▶ **SOURCE PASSAGE**
Segment Open

Chronic pain is a debilitating disorder and is both controversial and complex to manage. In the United States, an overreliance on opioids has emerged, largely due to the urgency of patients’ needs and the robust efficacy of opioids for this purpose. According to Volkow and McLellan (2016), about 30% of Americans suffer from chronic or acute pain. In addition, the prevalence of chronic pain is 40% among older adults. Thus, it is unsurprising that opioids are not the most commonly prescribed drugs in the United States. The Centers for Disease Control and Prevention (CDC, 2016) released a report that sought to guide physicians for treating chronic pain. The Guidelines for Prescribing Opioids for Chronic Pain provides the risk and benefits concerning the use of opioids for chronic pain, and to reduce the long-term risk of opioid use.
Volkow et al. (2018) that there are common conditions that cause chronic pain, such as fibromyalgia, neuropathic pain, low back pain, and osteoarthritis. Clearly, the management of chronic pain by opioid administration is a difficult issue.
The three articles to be used in this literature review were mentioned in the introduction. According to Volkow and McLellan (2016), there are two main facts that surround opioid use in chronic pain. Frist, it is that opioids are commonly misused and are diverted. The widespread administration of opioids has resulted in the drug being used on a national epidemic, with many cases of addictions or deaths. For example, more that 44,000 deaths can be traced back to the improper use of opioids. Volkow and McLellan (2016) stated that there was a surge of increase of the rate of opioid addiction, which affected close to 2.5 million Americans in 2014. Secondly, the most common source of opioids were prescriptions, in particular as they relate to chronic
pain. Aside from this, Volkow and McLellan (2016) found that many physicians were not comfortable in prescribing opioids.
On the other hand, Volkow et al. (2018) defined opioid diversion as the transfer or sale of an opioid that is coming from a prescriber that falls into the hands of somebody else rather than the patient who was supposed to receive it. According to Volkow et al. (2018), the most common form of this diversion is the transfer of the drug to another family member to manage generic pain. This is the reason behind Prescription Drug Monitoring Programs. The programs are state-wide electronic databases whose purpose is to collect information on the prescription of drugs that are deemed to be control. This database can also prevent doctor shopping and drug overdose (Volkow et al. 2018).
The CDC (2016) created an algorithm for the use of opioids for managing chronic pain. The CDC (2016) gave guidance for when to initiate or continue opioids for chronic pain; opioid selection, duration of use, dosage, follow-up, and discontinuation; assessing the risk of opioid misuse and addressing harms; and clinical reminders. Overall, the CDC (2016) draws on robust evidence for the use of opioids in patients with chronic pain.
The use of opioids for chronic pain has been supported by numerous studies. The study by Volkow and McLellan (2016) highlights the diversion and abuse of opioids, stating that the analgesic effects of opioid are due to their ability to bind to mu-opioid receptors.

Segment Closed

▶ **Stored dataset items**
Segment Open

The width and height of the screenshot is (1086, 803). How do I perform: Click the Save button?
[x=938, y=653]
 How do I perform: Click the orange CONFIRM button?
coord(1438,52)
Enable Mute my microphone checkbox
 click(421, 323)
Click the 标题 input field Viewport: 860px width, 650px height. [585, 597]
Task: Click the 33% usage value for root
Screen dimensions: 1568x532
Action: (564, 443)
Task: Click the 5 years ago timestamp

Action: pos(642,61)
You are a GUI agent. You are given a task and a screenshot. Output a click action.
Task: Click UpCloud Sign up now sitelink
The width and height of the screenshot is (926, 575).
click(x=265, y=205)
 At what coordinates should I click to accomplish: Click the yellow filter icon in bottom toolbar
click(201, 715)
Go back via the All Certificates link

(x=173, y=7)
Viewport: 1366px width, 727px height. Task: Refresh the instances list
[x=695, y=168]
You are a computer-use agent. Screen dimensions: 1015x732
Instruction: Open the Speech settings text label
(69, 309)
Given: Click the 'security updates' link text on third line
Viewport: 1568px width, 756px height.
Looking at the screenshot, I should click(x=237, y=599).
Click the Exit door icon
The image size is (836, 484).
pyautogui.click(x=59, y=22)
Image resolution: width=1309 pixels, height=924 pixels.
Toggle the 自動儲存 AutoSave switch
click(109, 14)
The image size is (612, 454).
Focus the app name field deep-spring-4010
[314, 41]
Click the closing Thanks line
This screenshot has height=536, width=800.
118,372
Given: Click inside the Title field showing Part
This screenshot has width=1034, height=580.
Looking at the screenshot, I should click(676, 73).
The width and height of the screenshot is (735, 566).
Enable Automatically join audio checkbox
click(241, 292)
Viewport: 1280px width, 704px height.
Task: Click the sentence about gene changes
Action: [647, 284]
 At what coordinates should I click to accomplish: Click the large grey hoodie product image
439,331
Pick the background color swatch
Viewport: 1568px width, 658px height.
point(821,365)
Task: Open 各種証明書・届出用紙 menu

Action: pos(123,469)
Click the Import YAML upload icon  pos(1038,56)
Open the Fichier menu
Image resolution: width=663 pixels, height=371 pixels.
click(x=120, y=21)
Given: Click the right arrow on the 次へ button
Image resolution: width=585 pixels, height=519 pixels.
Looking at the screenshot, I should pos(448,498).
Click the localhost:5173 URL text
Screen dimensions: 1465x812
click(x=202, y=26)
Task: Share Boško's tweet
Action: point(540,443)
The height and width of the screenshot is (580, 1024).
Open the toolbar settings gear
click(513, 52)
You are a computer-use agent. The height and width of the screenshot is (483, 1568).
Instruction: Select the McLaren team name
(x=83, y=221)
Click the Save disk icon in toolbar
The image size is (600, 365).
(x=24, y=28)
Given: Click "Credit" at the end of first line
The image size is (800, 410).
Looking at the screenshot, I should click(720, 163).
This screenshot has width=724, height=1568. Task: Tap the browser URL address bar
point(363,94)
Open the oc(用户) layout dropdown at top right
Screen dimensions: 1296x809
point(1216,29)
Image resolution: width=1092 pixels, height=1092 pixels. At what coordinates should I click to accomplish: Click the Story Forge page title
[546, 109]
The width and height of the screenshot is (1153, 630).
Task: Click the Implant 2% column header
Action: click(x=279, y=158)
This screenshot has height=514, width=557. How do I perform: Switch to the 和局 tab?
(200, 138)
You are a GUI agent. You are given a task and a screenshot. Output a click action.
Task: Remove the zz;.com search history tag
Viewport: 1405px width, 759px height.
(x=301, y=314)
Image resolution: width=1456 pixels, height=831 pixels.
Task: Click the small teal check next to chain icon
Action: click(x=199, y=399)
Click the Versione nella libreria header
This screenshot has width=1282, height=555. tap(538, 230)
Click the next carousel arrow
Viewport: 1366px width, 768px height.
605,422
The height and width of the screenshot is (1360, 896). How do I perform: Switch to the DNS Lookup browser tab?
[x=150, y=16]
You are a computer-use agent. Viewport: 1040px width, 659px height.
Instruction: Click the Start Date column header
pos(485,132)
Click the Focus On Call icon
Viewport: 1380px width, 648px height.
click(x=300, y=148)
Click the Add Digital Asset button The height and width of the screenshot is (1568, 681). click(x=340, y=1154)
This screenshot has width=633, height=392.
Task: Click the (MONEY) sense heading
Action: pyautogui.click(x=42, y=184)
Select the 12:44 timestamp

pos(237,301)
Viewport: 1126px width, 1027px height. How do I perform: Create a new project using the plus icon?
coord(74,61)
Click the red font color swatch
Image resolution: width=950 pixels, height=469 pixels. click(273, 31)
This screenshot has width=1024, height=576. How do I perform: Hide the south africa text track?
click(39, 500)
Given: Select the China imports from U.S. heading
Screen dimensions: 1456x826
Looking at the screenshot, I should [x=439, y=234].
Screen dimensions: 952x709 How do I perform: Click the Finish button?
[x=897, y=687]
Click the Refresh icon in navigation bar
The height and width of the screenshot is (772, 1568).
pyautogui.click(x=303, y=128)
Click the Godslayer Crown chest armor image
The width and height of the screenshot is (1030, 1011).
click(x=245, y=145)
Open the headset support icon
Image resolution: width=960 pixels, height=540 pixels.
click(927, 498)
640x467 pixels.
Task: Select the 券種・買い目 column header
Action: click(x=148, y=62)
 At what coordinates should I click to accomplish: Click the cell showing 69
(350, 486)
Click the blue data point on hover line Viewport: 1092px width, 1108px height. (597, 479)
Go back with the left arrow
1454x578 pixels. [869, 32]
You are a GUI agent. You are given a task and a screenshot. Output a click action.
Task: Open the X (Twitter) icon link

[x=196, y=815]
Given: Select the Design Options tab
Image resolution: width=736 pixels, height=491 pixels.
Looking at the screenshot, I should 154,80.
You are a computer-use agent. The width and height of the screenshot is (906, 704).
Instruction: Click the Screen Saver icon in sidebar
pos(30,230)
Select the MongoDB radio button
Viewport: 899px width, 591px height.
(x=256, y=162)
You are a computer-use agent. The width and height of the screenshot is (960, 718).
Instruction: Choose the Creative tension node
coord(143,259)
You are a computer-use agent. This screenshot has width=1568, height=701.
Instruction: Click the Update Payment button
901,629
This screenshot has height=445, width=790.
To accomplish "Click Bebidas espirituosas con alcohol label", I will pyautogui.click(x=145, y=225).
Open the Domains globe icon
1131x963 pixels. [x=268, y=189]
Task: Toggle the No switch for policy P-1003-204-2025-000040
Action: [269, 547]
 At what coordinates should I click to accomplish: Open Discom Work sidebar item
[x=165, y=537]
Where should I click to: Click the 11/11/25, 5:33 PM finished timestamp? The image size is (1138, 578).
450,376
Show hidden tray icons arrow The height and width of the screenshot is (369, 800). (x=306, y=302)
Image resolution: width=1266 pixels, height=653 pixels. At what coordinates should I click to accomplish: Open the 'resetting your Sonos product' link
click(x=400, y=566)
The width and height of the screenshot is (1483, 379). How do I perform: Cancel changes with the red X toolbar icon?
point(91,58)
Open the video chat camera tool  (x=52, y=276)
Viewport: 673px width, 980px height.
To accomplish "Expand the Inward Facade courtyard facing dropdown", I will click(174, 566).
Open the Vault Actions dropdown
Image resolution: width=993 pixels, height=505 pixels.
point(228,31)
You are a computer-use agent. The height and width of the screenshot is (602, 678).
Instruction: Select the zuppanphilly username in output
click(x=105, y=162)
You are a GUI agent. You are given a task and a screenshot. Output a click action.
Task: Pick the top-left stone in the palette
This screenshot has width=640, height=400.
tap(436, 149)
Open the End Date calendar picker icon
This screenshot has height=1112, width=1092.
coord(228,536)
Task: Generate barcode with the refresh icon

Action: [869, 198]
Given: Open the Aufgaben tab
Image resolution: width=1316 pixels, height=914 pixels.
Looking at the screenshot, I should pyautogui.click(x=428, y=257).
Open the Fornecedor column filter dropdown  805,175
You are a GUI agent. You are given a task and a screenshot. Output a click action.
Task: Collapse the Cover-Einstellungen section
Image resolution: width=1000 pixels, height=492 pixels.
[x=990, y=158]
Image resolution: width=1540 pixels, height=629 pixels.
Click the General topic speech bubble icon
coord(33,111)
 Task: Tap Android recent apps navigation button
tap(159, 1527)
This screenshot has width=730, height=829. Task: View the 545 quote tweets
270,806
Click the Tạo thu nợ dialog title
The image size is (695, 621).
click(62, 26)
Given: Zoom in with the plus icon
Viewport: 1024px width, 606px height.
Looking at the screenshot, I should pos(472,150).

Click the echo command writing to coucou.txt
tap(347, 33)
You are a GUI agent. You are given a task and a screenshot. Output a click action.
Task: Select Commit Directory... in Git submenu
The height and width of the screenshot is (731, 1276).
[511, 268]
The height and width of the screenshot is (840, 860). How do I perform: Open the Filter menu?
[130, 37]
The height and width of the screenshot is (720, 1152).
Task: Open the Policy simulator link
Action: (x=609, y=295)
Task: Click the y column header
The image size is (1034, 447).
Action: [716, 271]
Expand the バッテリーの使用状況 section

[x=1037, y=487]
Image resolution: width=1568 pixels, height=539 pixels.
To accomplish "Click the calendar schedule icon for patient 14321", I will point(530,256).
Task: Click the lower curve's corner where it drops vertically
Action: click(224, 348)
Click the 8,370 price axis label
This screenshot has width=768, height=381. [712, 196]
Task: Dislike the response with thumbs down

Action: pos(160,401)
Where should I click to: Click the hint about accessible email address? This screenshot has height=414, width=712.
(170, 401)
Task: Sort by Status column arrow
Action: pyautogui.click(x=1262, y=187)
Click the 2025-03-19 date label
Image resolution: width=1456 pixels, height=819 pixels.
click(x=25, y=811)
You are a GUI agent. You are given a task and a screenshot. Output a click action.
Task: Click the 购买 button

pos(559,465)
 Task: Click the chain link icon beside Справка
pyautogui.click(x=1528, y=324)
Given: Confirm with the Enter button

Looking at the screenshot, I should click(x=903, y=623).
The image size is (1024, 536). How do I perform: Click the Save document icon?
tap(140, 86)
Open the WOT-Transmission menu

Segment Closed

▶ **WORK INSTRUCTIONS**
Reproduce the passage on opioids for chronic pain from "Volkow et al. (2018) that" up to and including "a difficult issue.".

▶ **WRITTEN SOLUTION**
Volkow et al. (2018) that there are common conditions that cause chronic pain, such as fibromyalgia, neuropathic pain, low back pain, and osteoarthritis. Clearly, the management of chronic pain by opioid administration is a difficult issue.